The zombified Angels are sensitive to sound and loud noise is used to lead them. Cultists drive pick-up trucks loaded with speakers that blare music to attract the Angels and steer them towards targets. This might be read as a thinly veiled metaphor for the ability of charismatic individuals to amass large and puritanical groups who instinctively follow whoever makes the most noise.
In a world where those who are perceived to be “Angels” can be led so easily to seek and destroy, we are faced with a moral system which has been majorly compromised and difficult to intervene in. As admitted by the late British cultural theorist Mark Fisher when writing about what he considered to be the dangers of “witch-hunting moralism”:
The reason I didn’t speak out … I’m ashamed to say, was fear. The bullies were in another part of the playground. I didn’t want to attract their attention to me.
The radical solution, according to Far Cry 5, is to destroy the cultists’ means of making loud noises and, from there, no Angels can be led (or misled). However, at one point in the game – a sequence called “Quiet on the set” – the player is tasked with “killing the sound” by gunning down multiple cultists and Angels so that a privileged Hollywood director can shoot an asinine action movie in peace. Such scenes provide a nuanced reflection on who exactly you are helping by enforcing silence – the victimised communities or the elite outsider?

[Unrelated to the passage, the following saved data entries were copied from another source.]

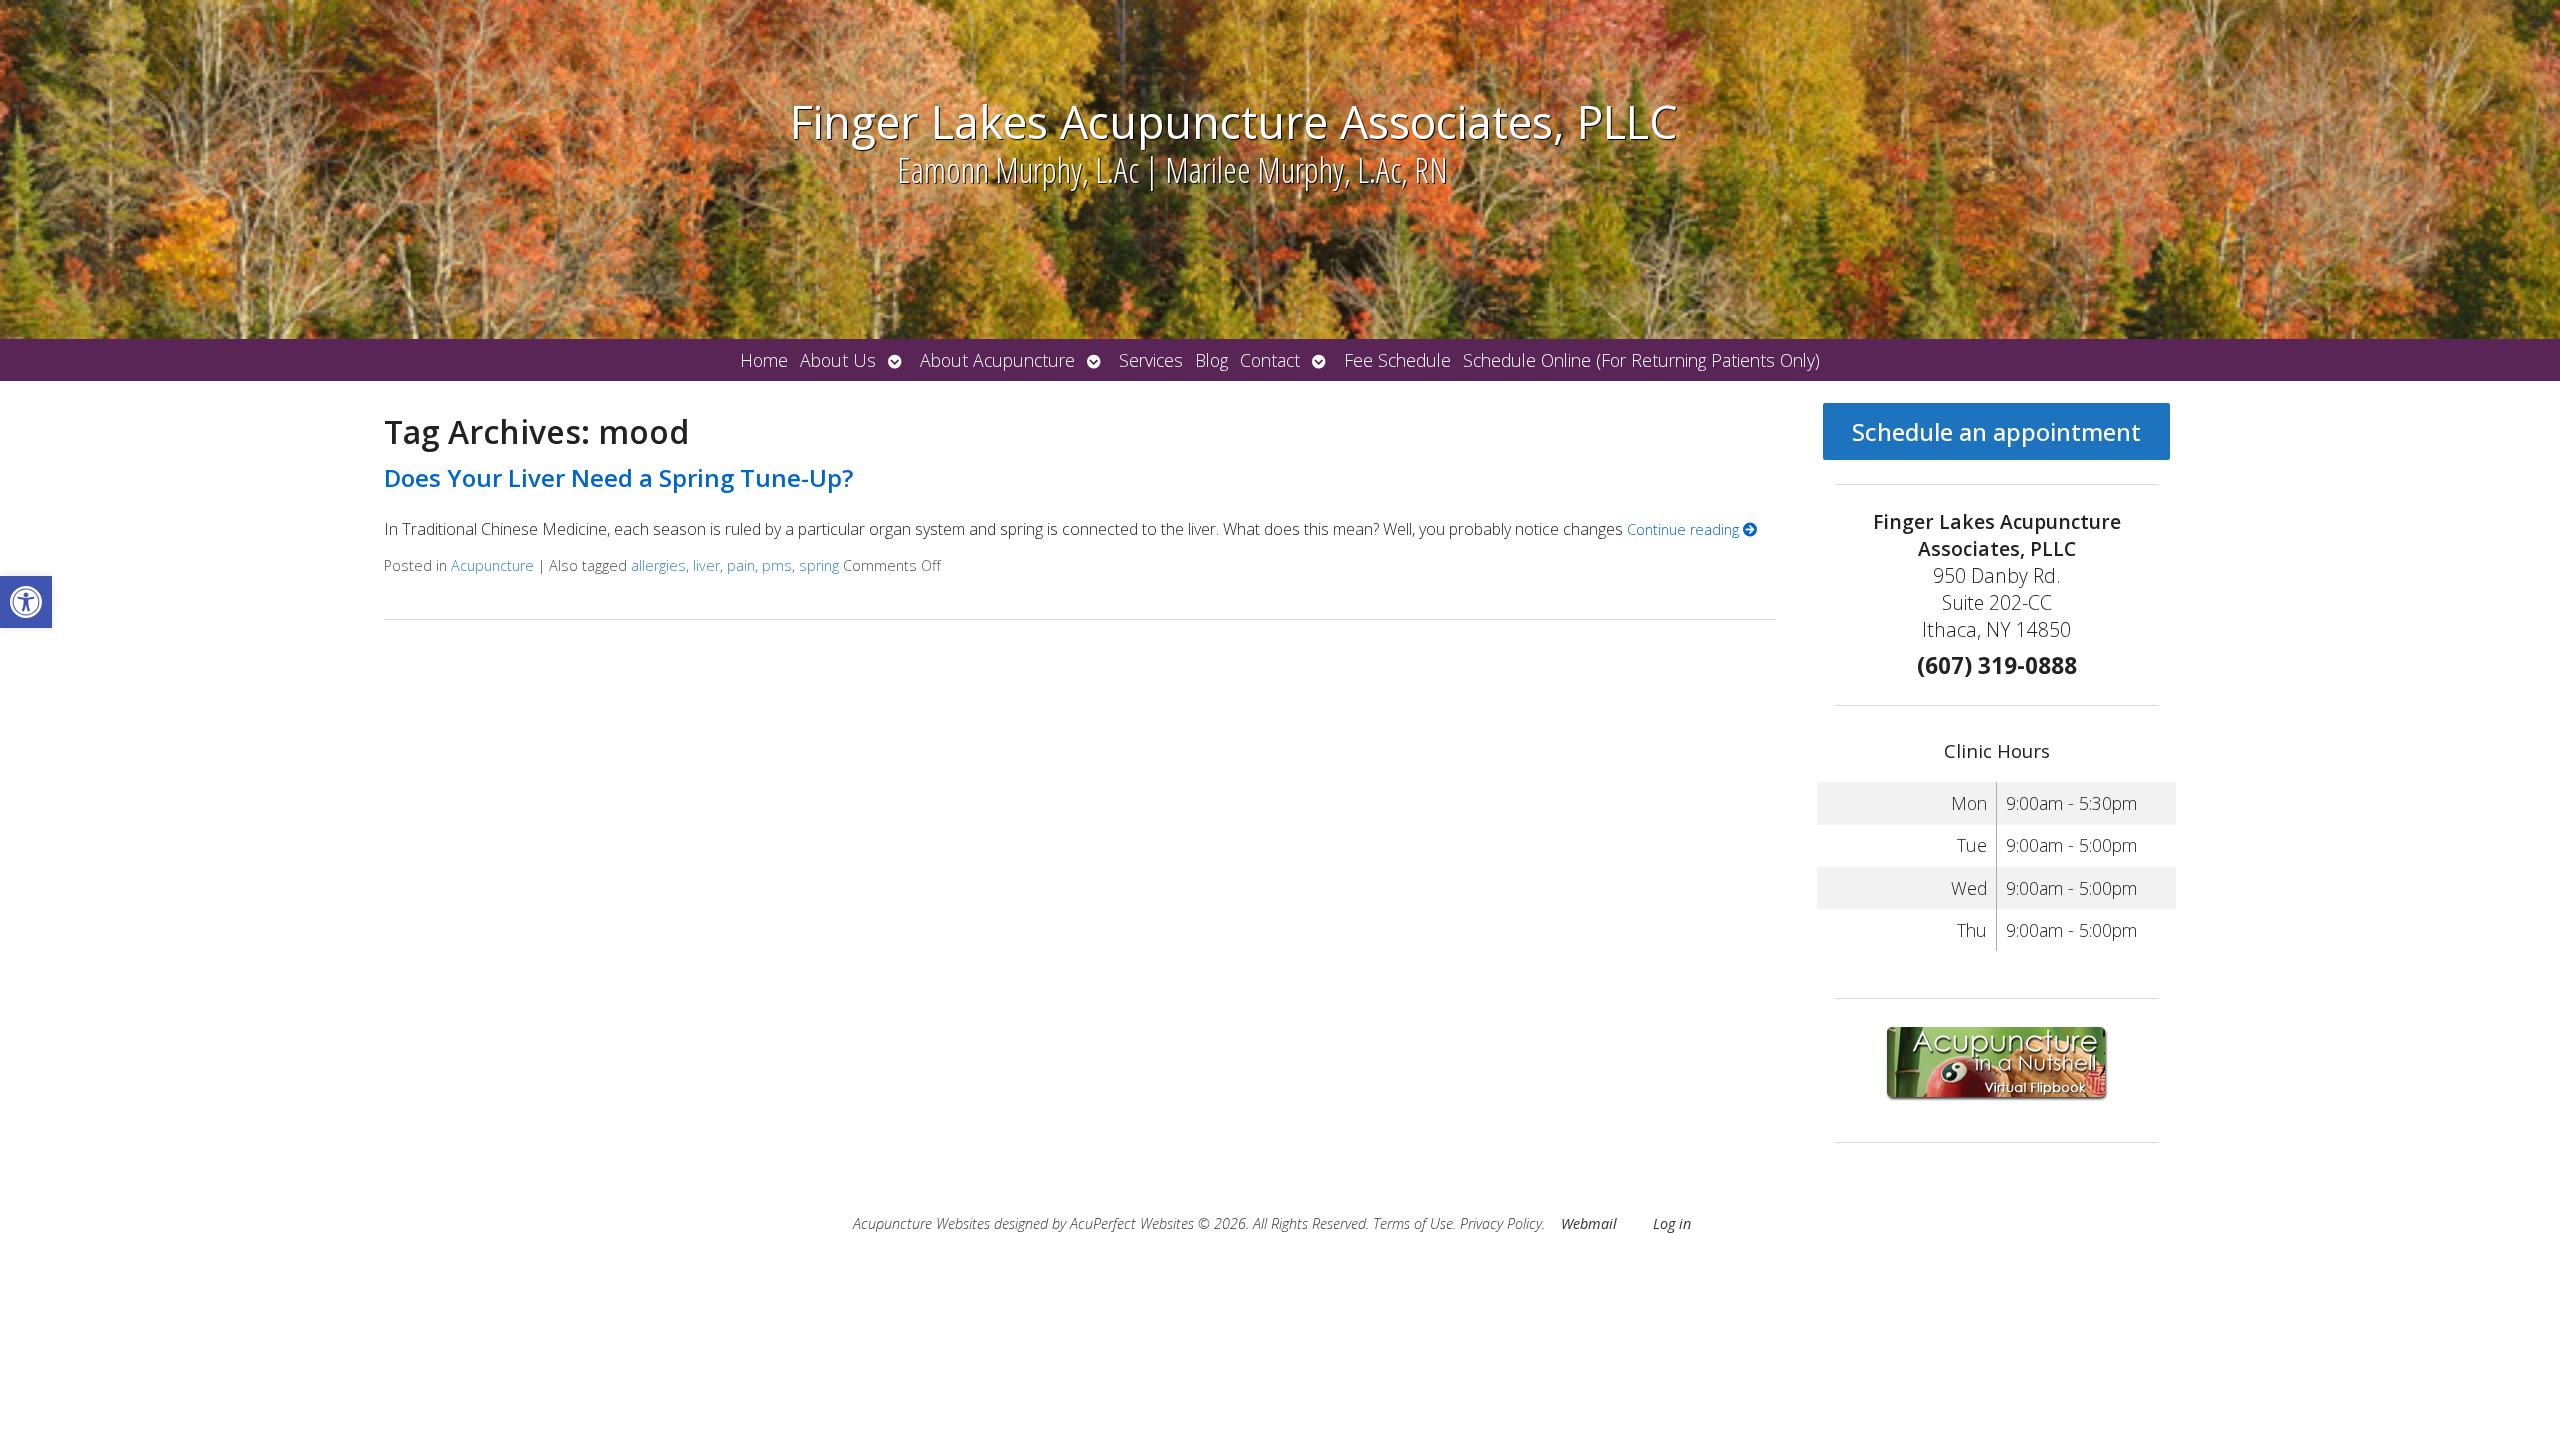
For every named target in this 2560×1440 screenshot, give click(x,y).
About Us (838, 360)
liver (706, 565)
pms (777, 565)
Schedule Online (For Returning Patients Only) (1641, 360)
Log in (1672, 1223)
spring (819, 565)
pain (741, 565)
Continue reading (1685, 529)
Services (1151, 360)
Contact (1270, 360)
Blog (1211, 360)
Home (764, 360)
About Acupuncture (997, 360)
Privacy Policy (1501, 1223)
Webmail (1589, 1223)
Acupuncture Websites (921, 1223)
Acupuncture (492, 565)
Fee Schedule (1397, 360)
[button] (26, 602)
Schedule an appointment (1996, 431)
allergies (658, 565)
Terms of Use (1413, 1223)
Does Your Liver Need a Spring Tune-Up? (618, 477)
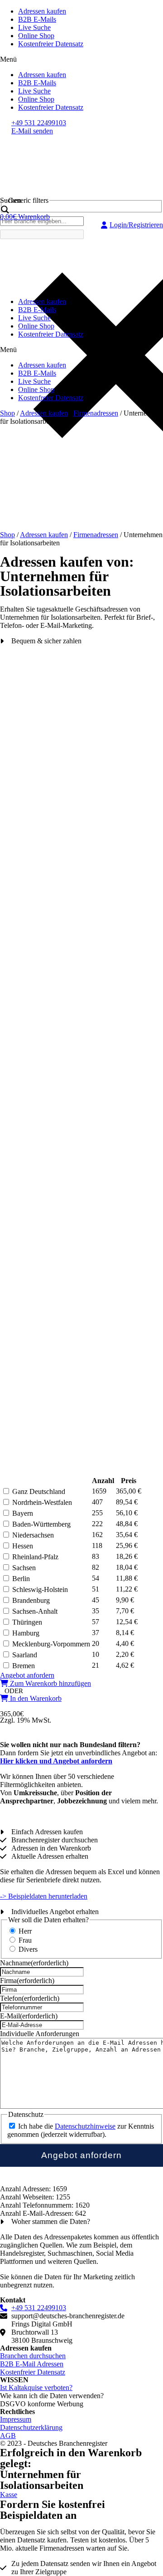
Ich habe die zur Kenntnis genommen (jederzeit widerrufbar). (80, 2130)
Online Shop (36, 35)
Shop (7, 413)
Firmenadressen (95, 413)
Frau (25, 1940)
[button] (81, 59)
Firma (27, 1980)
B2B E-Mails (37, 19)
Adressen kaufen (42, 11)
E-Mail (29, 2016)
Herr (25, 1931)
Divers (28, 1949)
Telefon (29, 1998)
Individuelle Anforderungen (39, 2033)
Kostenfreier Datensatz (50, 44)
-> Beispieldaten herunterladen (43, 1896)
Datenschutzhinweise (85, 2126)
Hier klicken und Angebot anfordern (56, 1761)
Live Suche (34, 27)
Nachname (34, 1963)
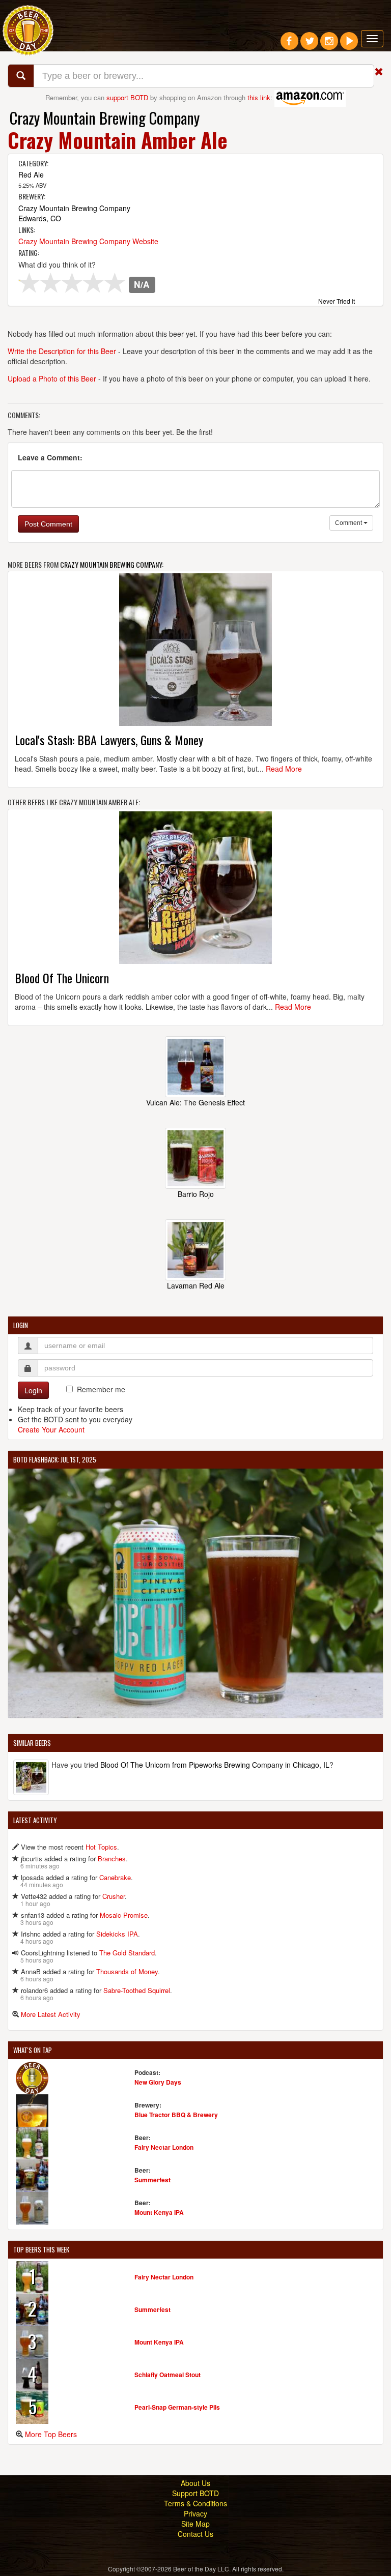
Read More (284, 769)
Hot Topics (101, 1847)
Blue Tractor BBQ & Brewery (176, 2114)
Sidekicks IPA (117, 1934)
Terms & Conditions (195, 2503)
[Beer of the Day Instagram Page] (329, 45)
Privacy (195, 2513)
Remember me (101, 1389)
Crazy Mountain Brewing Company (105, 117)
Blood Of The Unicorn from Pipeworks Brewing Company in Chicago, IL (214, 1765)
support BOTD (127, 97)
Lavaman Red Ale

A Quiet Place and Far Cry 5 – while worlds apart in their narratives – continue in the science fiction tradition of tackling real issues in a way that other genres and forms of communication may not be able to achieve. So , if science fiction is indeed a platform for talking about important social concerns, then the themes of noise, silence, and finding one’s voice need to be carefully examined and discussed.